SCH 503034 exhibited potent antiviral activity both alone and in combination with IFN in the HCV replicon assay. SCH 503034 combined with IFN was more effective than the line of additivity, though the difference was non-significant. Nevertheless, the combination of SCH 503034 with IFN may lead to enhanced clinical efficacy.

With the available data, there is great expectation about the prospects of this new drug. Belonging to a new family of drugs, it is awaited with the hope that it may improve the efficacy of the treatment of HCV infection.

11/23/05

References

1. J Zhang and others.
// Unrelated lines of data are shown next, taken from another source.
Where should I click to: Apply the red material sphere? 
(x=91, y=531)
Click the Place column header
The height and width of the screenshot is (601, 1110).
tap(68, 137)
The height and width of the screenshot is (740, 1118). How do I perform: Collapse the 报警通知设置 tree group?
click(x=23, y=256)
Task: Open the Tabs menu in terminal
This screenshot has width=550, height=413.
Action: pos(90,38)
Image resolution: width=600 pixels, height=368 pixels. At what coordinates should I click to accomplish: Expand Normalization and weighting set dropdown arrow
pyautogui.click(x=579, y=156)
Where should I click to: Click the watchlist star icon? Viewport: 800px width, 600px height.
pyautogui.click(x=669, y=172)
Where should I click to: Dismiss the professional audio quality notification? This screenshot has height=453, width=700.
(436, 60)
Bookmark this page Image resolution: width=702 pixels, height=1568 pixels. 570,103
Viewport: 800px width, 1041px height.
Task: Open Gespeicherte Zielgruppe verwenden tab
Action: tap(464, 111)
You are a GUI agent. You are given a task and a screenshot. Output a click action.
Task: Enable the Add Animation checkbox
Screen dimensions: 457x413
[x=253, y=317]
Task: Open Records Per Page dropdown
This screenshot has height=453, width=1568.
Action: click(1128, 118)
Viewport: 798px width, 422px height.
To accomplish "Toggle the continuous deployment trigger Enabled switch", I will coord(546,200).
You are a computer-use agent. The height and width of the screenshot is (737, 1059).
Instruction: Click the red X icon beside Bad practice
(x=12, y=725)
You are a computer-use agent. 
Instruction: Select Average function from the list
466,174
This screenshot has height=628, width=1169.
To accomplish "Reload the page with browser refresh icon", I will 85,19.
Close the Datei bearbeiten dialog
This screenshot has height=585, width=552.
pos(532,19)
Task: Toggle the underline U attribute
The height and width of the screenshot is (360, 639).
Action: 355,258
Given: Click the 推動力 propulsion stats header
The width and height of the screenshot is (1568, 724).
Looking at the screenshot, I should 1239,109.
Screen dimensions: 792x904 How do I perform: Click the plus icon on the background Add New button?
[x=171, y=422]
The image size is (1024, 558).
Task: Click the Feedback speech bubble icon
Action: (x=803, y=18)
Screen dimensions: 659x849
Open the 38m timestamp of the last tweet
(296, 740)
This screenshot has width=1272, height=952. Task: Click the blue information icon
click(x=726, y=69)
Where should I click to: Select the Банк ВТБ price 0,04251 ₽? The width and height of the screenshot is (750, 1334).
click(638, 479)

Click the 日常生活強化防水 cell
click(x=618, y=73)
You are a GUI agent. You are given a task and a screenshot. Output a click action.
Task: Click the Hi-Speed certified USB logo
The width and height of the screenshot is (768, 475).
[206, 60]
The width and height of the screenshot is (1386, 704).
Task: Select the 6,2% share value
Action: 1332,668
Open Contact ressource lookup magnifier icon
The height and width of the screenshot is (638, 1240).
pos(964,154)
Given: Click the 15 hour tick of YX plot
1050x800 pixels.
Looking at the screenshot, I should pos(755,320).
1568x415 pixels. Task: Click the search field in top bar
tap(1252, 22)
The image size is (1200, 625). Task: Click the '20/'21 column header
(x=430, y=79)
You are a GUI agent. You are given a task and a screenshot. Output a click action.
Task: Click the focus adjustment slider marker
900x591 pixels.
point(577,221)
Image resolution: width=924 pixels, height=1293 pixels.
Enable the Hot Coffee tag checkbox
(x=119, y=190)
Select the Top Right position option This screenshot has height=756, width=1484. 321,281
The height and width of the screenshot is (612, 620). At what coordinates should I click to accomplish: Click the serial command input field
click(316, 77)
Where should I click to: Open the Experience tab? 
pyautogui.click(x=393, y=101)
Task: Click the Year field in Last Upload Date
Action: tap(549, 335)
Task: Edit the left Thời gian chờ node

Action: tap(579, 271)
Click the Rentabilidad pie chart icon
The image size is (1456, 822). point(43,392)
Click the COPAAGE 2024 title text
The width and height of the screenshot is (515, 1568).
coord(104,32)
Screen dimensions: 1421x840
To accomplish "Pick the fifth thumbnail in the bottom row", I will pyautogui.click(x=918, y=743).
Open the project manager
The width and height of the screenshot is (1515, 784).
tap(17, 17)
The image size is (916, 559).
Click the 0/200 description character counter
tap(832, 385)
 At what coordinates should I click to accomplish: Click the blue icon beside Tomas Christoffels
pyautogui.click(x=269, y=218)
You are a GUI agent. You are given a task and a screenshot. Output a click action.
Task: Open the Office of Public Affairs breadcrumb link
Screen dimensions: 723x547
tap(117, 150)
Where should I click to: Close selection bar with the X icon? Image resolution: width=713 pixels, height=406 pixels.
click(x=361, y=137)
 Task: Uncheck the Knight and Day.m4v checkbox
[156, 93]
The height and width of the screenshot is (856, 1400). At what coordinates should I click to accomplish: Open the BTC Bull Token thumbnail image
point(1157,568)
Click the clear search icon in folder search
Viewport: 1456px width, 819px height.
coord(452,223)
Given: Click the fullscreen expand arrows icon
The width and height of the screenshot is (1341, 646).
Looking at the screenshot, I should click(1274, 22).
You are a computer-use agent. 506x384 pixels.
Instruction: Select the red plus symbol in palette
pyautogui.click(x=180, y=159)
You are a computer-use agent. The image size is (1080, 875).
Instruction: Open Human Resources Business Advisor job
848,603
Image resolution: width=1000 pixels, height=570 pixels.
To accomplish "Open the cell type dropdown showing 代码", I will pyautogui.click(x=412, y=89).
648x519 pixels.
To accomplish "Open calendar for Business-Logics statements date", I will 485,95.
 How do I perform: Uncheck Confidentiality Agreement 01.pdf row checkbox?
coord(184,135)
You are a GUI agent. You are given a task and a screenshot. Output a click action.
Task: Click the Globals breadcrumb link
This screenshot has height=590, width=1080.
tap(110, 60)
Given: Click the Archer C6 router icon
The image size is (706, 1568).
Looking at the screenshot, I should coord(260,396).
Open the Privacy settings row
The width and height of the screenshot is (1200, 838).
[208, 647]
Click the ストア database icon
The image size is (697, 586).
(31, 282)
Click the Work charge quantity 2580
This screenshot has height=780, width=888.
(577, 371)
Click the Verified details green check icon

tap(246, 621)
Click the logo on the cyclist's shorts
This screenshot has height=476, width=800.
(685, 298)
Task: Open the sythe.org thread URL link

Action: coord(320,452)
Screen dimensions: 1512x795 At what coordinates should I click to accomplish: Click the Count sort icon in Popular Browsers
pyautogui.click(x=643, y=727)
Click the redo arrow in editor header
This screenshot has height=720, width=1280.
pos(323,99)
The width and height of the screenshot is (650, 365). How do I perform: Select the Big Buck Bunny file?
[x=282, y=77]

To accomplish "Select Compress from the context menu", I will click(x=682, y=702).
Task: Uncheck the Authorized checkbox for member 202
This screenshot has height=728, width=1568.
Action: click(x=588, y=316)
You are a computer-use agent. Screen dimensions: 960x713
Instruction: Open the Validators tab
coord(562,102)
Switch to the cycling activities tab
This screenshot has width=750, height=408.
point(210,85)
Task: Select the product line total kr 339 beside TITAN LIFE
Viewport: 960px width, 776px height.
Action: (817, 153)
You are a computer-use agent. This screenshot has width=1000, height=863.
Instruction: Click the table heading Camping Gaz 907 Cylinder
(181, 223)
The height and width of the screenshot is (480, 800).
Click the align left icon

Single dose pharamcokinetics of a novel hepatitis C protease inhibitor, SCH 503034, in an oral capsule formulation. Abstract 862. 56^th annual meeting of the American Association for the Study of Liver Diseases    (56^th AASLD). November 11-15, 2005. San Francisco, CA.
2. S Zeuzem and others. Anti-viral Activity of SCH 503034, a HCV Protease Inhibitor, Administered as Monotherapy in Hepatitis C Genotype-1 (HCV-1) Patients Refractory to Pegylated Interferon (Peg-IFN-a). Abstract 94. 56^th annual meeting of the American Association for the Study of Liver Diseases    (56^th AASLD). November 11-15, 2005. San Francisco, CA.
3. S Zeuzem and others. Combination therapy with the HCV protease inhibitor, SCH 503034, plus Peg-Intron in hepatitis C Genotype-1 Peg-Intron non-responders: phase Ib results. Abstract 201. 56^th annual meeting of the American Association for the Study of Liver Diseases    (56^th AASLD). November 11-15, 2005. San Francisco, CA.
4. B A Malcolm and others. Modeling of HCV dynamics during combination therapy with peginterferon alfa-2b and the NS3 protease inhibitor SCH 503034. Abstract 1266. 56^th annual meeting of the American Association for the Study of Liver Diseases    (56^th AASLD). November 11-15, 2005. San Francisco, CA.
5. SCH 503034, a mechanism-based inhibitor of hepattis C virus (HCV) NS3 suppresses polyprotein maduration and enhances the antiviral activity of interferon-alfa-2b (INF). Abstract 864. 56^th annual meeting of the American Association for the Study of Liver Diseases    (56^th AASLD). November 11-15, 2005. San Francisco, CA.